◆ Exercise objective
Give the data again exactly as it is written.

===== Recorded data =====

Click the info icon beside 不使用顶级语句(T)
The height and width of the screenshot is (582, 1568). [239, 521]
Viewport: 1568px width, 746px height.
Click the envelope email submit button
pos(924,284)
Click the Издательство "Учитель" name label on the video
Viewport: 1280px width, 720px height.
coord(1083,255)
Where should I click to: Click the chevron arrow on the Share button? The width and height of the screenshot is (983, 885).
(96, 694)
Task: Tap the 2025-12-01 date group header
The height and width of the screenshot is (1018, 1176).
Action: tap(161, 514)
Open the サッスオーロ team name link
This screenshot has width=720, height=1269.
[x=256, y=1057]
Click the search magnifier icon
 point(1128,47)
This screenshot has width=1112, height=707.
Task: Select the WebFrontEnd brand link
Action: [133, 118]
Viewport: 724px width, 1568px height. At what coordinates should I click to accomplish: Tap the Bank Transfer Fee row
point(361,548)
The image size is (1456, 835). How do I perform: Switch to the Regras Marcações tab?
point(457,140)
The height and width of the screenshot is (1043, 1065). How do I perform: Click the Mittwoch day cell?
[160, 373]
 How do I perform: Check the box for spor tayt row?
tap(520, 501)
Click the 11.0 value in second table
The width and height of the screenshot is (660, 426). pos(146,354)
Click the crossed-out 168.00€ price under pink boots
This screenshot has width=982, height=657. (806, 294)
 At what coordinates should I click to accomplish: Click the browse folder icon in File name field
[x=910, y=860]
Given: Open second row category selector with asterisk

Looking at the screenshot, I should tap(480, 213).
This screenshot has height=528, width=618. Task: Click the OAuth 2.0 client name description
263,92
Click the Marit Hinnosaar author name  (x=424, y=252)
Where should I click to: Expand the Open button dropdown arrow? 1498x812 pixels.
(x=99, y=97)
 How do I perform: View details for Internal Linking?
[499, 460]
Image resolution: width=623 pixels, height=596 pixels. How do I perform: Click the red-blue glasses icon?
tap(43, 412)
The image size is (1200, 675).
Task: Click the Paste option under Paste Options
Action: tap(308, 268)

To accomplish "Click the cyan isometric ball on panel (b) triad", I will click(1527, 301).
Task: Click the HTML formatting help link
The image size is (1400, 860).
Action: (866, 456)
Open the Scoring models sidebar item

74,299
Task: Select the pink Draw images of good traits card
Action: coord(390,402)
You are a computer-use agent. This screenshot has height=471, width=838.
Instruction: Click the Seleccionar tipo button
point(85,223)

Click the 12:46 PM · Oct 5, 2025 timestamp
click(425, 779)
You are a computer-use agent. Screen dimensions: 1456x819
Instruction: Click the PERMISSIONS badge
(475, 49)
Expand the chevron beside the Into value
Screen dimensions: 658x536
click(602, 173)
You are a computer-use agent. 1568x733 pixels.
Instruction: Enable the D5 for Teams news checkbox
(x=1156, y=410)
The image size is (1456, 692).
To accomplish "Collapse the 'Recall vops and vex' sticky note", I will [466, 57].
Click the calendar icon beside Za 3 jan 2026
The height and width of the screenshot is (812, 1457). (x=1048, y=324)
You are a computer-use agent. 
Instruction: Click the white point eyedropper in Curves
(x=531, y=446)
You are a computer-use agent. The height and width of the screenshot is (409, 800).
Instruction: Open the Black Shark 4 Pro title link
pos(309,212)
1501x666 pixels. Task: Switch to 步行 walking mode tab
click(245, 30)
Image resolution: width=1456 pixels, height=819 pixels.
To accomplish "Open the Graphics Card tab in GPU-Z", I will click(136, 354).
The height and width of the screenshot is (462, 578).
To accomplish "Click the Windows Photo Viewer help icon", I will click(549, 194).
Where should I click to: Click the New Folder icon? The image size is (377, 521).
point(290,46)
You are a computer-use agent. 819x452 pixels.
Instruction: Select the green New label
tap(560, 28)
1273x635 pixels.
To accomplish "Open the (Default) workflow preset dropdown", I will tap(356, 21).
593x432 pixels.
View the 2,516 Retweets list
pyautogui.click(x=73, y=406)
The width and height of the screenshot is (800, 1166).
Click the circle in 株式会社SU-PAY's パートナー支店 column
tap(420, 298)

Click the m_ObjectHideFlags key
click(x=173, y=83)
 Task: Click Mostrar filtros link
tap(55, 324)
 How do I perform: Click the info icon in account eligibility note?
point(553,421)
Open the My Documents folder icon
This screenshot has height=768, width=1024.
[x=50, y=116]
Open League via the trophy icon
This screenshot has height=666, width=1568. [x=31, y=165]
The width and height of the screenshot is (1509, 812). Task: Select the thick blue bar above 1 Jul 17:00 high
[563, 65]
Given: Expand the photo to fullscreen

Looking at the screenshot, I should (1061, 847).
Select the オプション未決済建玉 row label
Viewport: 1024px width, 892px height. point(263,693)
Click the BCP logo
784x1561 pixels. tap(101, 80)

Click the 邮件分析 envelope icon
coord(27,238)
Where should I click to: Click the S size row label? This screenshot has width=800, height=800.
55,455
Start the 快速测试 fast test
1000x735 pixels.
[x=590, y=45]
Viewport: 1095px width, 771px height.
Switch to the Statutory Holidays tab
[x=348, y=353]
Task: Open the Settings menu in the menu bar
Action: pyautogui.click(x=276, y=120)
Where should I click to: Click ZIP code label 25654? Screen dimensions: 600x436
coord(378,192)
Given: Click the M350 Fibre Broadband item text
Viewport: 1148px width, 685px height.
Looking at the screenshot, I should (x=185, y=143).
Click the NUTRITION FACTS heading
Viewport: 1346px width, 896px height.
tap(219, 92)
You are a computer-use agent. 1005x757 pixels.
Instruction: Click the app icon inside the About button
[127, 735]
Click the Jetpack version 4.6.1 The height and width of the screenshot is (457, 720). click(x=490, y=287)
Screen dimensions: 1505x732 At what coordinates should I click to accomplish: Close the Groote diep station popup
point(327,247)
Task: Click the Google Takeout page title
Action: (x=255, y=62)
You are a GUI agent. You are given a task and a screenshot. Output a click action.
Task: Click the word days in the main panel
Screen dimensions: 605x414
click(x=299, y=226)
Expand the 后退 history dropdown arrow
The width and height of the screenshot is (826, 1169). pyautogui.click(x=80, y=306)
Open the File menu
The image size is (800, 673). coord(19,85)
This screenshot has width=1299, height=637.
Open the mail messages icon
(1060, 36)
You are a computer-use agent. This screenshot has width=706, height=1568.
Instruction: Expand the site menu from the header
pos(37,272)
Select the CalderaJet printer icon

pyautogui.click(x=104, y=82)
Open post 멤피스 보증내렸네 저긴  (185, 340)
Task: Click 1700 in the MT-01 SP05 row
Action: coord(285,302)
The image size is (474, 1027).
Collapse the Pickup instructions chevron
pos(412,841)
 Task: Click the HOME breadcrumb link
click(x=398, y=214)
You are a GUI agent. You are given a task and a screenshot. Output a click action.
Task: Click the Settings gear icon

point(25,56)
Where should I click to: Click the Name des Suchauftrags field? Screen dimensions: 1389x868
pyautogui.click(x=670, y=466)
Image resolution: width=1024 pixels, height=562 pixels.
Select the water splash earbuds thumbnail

=====

◆ Result for this exercise
Click the info icon beside 不使用顶级语句(T)
The height and width of the screenshot is (582, 1568). [239, 521]
Viewport: 1568px width, 746px height.
Click the envelope email submit button
pos(924,284)
Click the Издательство "Учитель" name label on the video
Viewport: 1280px width, 720px height.
coord(1083,255)
Where should I click to: Click the chevron arrow on the Share button? The width and height of the screenshot is (983, 885).
(96, 694)
Task: Tap the 2025-12-01 date group header
The height and width of the screenshot is (1018, 1176).
Action: tap(161, 514)
Open the サッスオーロ team name link
This screenshot has width=720, height=1269.
[x=256, y=1057]
Click the search magnifier icon
 point(1128,47)
This screenshot has width=1112, height=707.
Task: Select the WebFrontEnd brand link
Action: [133, 118]
Viewport: 724px width, 1568px height. At what coordinates should I click to accomplish: Tap the Bank Transfer Fee row
point(361,548)
The image size is (1456, 835). How do I perform: Switch to the Regras Marcações tab?
point(457,140)
The height and width of the screenshot is (1043, 1065). How do I perform: Click the Mittwoch day cell?
[160, 373]
 How do I perform: Check the box for spor tayt row?
tap(520, 501)
Click the 11.0 value in second table
The width and height of the screenshot is (660, 426). pos(146,354)
Click the crossed-out 168.00€ price under pink boots
This screenshot has width=982, height=657. (806, 294)
 At what coordinates should I click to accomplish: Click the browse folder icon in File name field
[x=910, y=860]
Given: Open second row category selector with asterisk

Looking at the screenshot, I should tap(480, 213).
This screenshot has height=528, width=618. Task: Click the OAuth 2.0 client name description
263,92
Click the Marit Hinnosaar author name  (x=424, y=252)
Where should I click to: Expand the Open button dropdown arrow? 1498x812 pixels.
(x=99, y=97)
 How do I perform: View details for Internal Linking?
[499, 460]
Image resolution: width=623 pixels, height=596 pixels. How do I perform: Click the red-blue glasses icon?
tap(43, 412)
The image size is (1200, 675).
Task: Click the Paste option under Paste Options
Action: tap(308, 268)

To accomplish "Click the cyan isometric ball on panel (b) triad", I will click(1527, 301).
Task: Click the HTML formatting help link
The image size is (1400, 860).
Action: (866, 456)
Open the Scoring models sidebar item

74,299
Task: Select the pink Draw images of good traits card
Action: coord(390,402)
You are a computer-use agent. This screenshot has height=471, width=838.
Instruction: Click the Seleccionar tipo button
point(85,223)

Click the 12:46 PM · Oct 5, 2025 timestamp
click(425, 779)
You are a computer-use agent. Screen dimensions: 1456x819
Instruction: Click the PERMISSIONS badge
(475, 49)
Expand the chevron beside the Into value
Screen dimensions: 658x536
click(602, 173)
You are a computer-use agent. 1568x733 pixels.
Instruction: Enable the D5 for Teams news checkbox
(x=1156, y=410)
The image size is (1456, 692).
To accomplish "Collapse the 'Recall vops and vex' sticky note", I will [466, 57].
Click the calendar icon beside Za 3 jan 2026
The height and width of the screenshot is (812, 1457). (x=1048, y=324)
You are a computer-use agent. 
Instruction: Click the white point eyedropper in Curves
(x=531, y=446)
You are a computer-use agent. The height and width of the screenshot is (409, 800).
Instruction: Open the Black Shark 4 Pro title link
pos(309,212)
1501x666 pixels. Task: Switch to 步行 walking mode tab
click(245, 30)
Image resolution: width=1456 pixels, height=819 pixels.
To accomplish "Open the Graphics Card tab in GPU-Z", I will click(136, 354).
The height and width of the screenshot is (462, 578).
To accomplish "Click the Windows Photo Viewer help icon", I will click(549, 194).
Where should I click to: Click the New Folder icon? The image size is (377, 521).
point(290,46)
You are a computer-use agent. 819x452 pixels.
Instruction: Select the green New label
tap(560, 28)
1273x635 pixels.
To accomplish "Open the (Default) workflow preset dropdown", I will tap(356, 21).
593x432 pixels.
View the 2,516 Retweets list
pyautogui.click(x=73, y=406)
The width and height of the screenshot is (800, 1166).
Click the circle in 株式会社SU-PAY's パートナー支店 column
tap(420, 298)

Click the m_ObjectHideFlags key
click(x=173, y=83)
 Task: Click Mostrar filtros link
tap(55, 324)
 How do I perform: Click the info icon in account eligibility note?
point(553,421)
Open the My Documents folder icon
This screenshot has height=768, width=1024.
[x=50, y=116]
Open League via the trophy icon
This screenshot has height=666, width=1568. [x=31, y=165]
The width and height of the screenshot is (1509, 812). Task: Select the thick blue bar above 1 Jul 17:00 high
[563, 65]
Given: Expand the photo to fullscreen

Looking at the screenshot, I should (1061, 847).
Select the オプション未決済建玉 row label
Viewport: 1024px width, 892px height. point(263,693)
Click the BCP logo
784x1561 pixels. tap(101, 80)

Click the 邮件分析 envelope icon
coord(27,238)
Where should I click to: Click the S size row label? This screenshot has width=800, height=800.
55,455
Start the 快速测试 fast test
1000x735 pixels.
[x=590, y=45]
Viewport: 1095px width, 771px height.
Switch to the Statutory Holidays tab
[x=348, y=353]
Task: Open the Settings menu in the menu bar
Action: pyautogui.click(x=276, y=120)
Where should I click to: Click ZIP code label 25654? Screen dimensions: 600x436
coord(378,192)
Given: Click the M350 Fibre Broadband item text
Viewport: 1148px width, 685px height.
Looking at the screenshot, I should (x=185, y=143).
Click the NUTRITION FACTS heading
Viewport: 1346px width, 896px height.
tap(219, 92)
You are a computer-use agent. 1005x757 pixels.
Instruction: Click the app icon inside the About button
[127, 735]
Click the Jetpack version 4.6.1 The height and width of the screenshot is (457, 720). click(x=490, y=287)
Screen dimensions: 1505x732 At what coordinates should I click to accomplish: Close the Groote diep station popup
point(327,247)
Task: Click the Google Takeout page title
Action: (x=255, y=62)
You are a GUI agent. You are given a task and a screenshot. Output a click action.
Task: Click the word days in the main panel
Screen dimensions: 605x414
click(x=299, y=226)
Expand the 后退 history dropdown arrow
The width and height of the screenshot is (826, 1169). pyautogui.click(x=80, y=306)
Open the File menu
The image size is (800, 673). coord(19,85)
This screenshot has width=1299, height=637.
Open the mail messages icon
(1060, 36)
You are a computer-use agent. This screenshot has width=706, height=1568.
Instruction: Expand the site menu from the header
pos(37,272)
Select the CalderaJet printer icon

pyautogui.click(x=104, y=82)
Open post 멤피스 보증내렸네 저긴  (185, 340)
Task: Click 1700 in the MT-01 SP05 row
Action: coord(285,302)
The image size is (474, 1027).
Collapse the Pickup instructions chevron
pos(412,841)
 Task: Click the HOME breadcrumb link
click(x=398, y=214)
You are a GUI agent. You are given a task and a screenshot. Output a click action.
Task: Click the Settings gear icon

point(25,56)
Where should I click to: Click the Name des Suchauftrags field? Screen dimensions: 1389x868
pyautogui.click(x=670, y=466)
Image resolution: width=1024 pixels, height=562 pixels.
Select the water splash earbuds thumbnail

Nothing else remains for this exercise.